Element and text location data:
⟨
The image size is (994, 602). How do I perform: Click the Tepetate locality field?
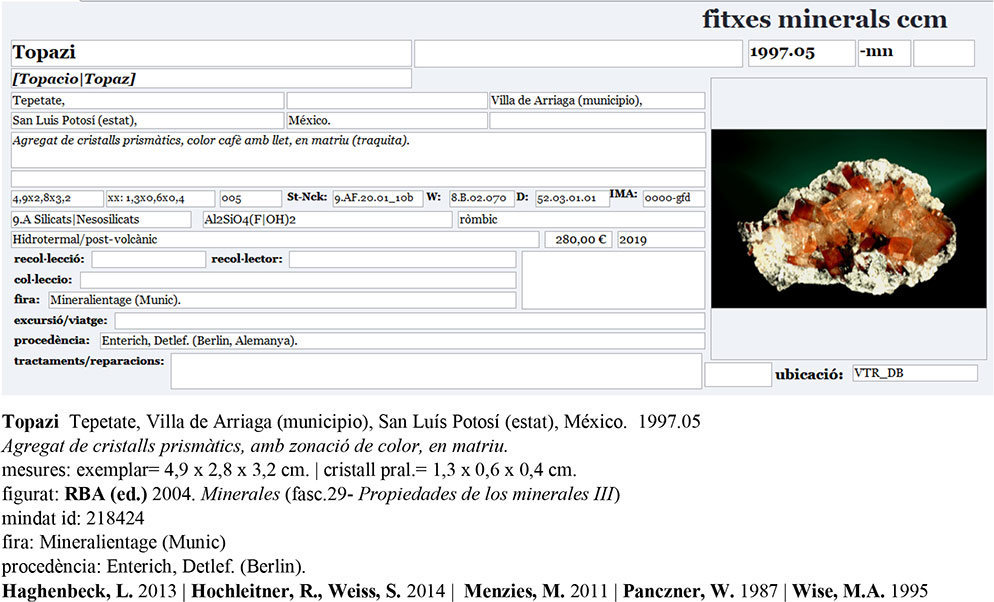point(146,100)
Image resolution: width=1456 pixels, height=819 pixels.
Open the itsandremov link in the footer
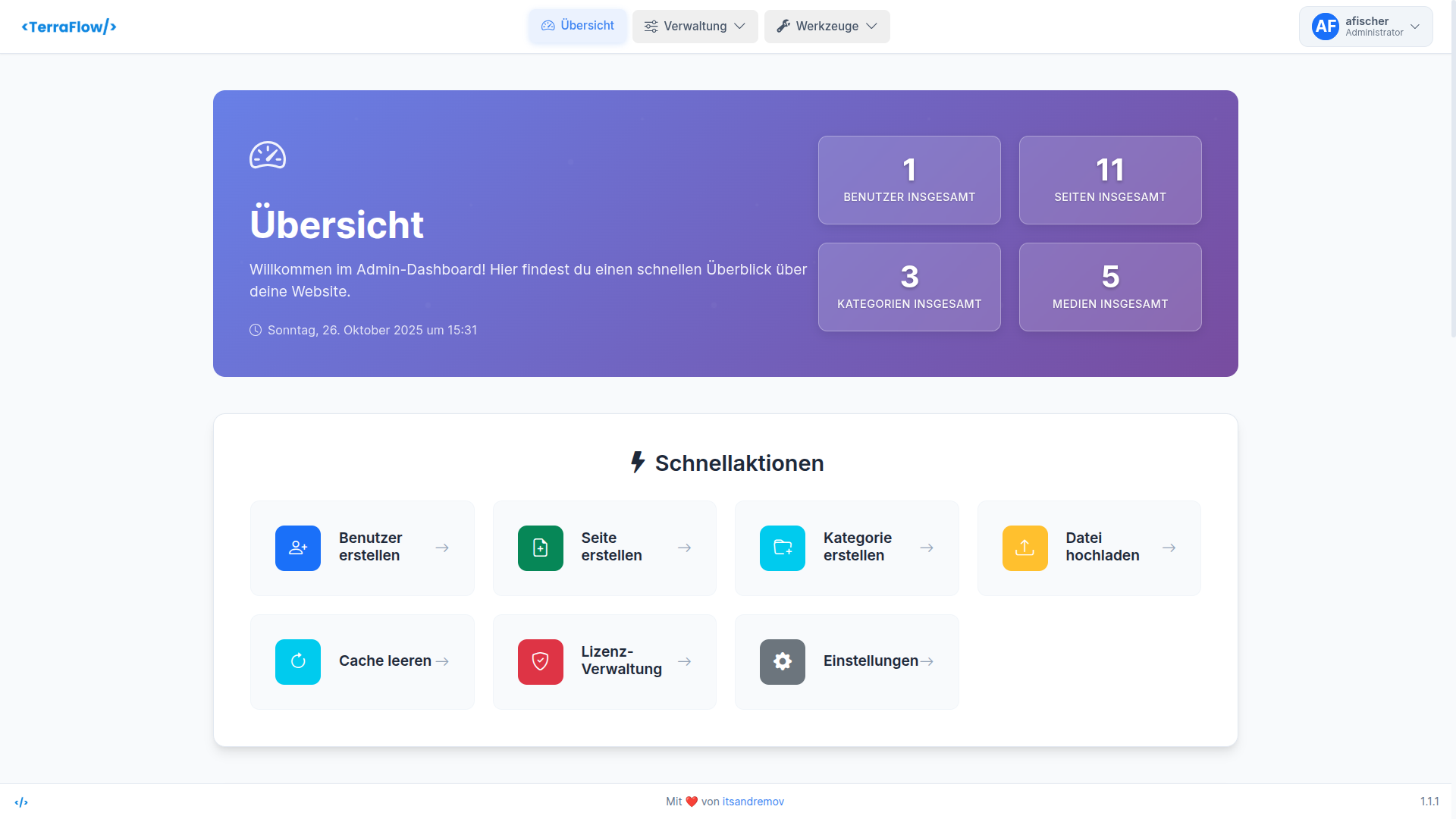[x=754, y=801]
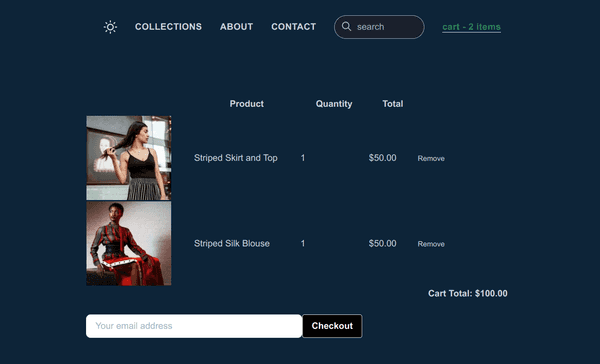
Task: Remove Striped Silk Blouse from cart
Action: (431, 244)
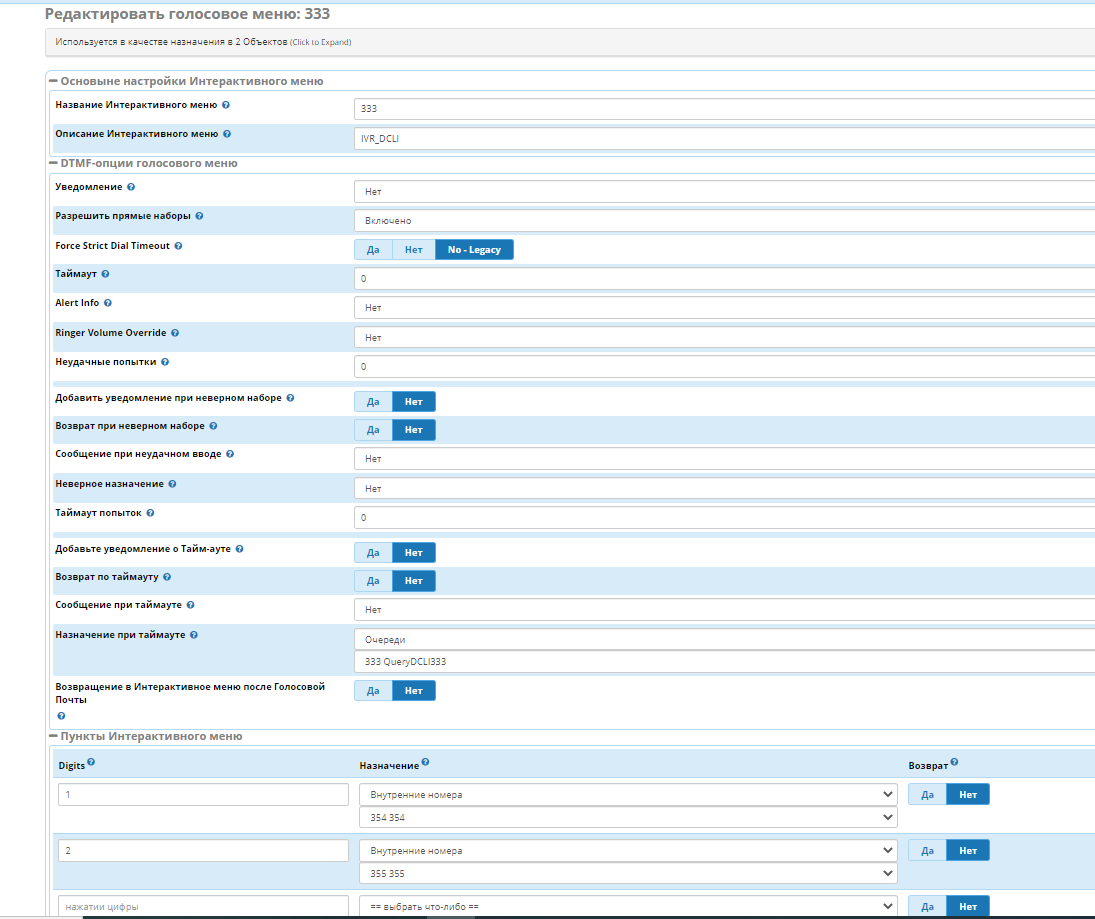Enable Да for Возврат при неверном наборе
1095x919 pixels.
tap(373, 430)
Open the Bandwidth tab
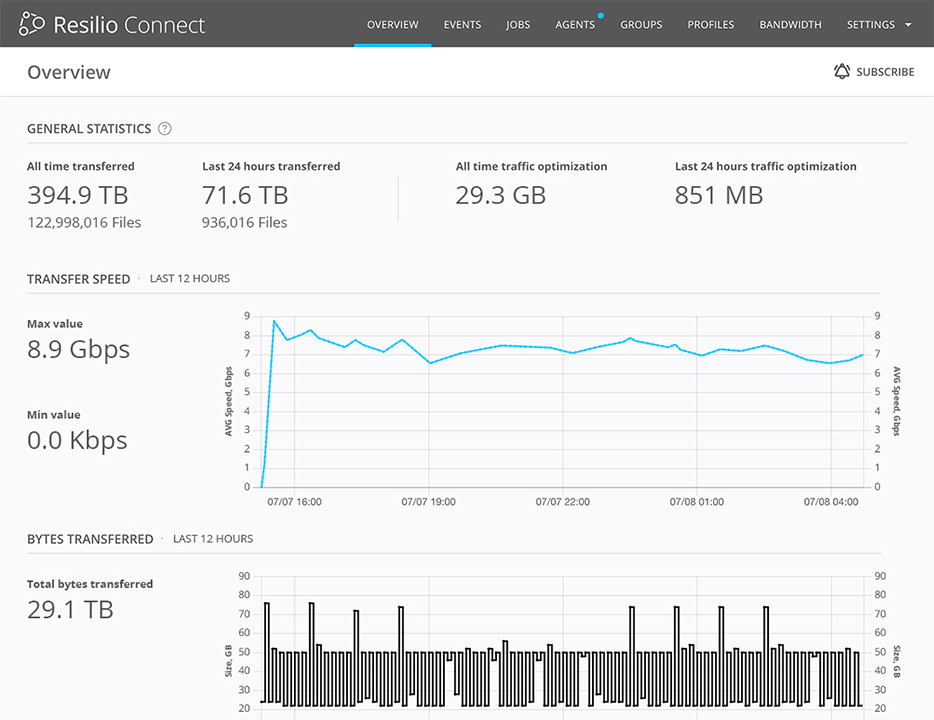Viewport: 934px width, 720px height. pyautogui.click(x=790, y=25)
⟩
TASK REQUIREMENTS: Transcribe the rows above line for line, keeping every word and number unchanged, and leave the pictures out.

RESULT:
The image size is (994, 602). How do I perform: Click the Tepetate locality field?
point(146,100)
Image resolution: width=1456 pixels, height=819 pixels.
Open the itsandremov link in the footer
[x=754, y=801]
Task: Remove Striped Silk Blouse from cart
Action: (431, 244)
Enable Да for Возврат при неверном наборе
1095x919 pixels.
tap(373, 430)
Open the Bandwidth tab
Viewport: 934px width, 720px height. pyautogui.click(x=790, y=25)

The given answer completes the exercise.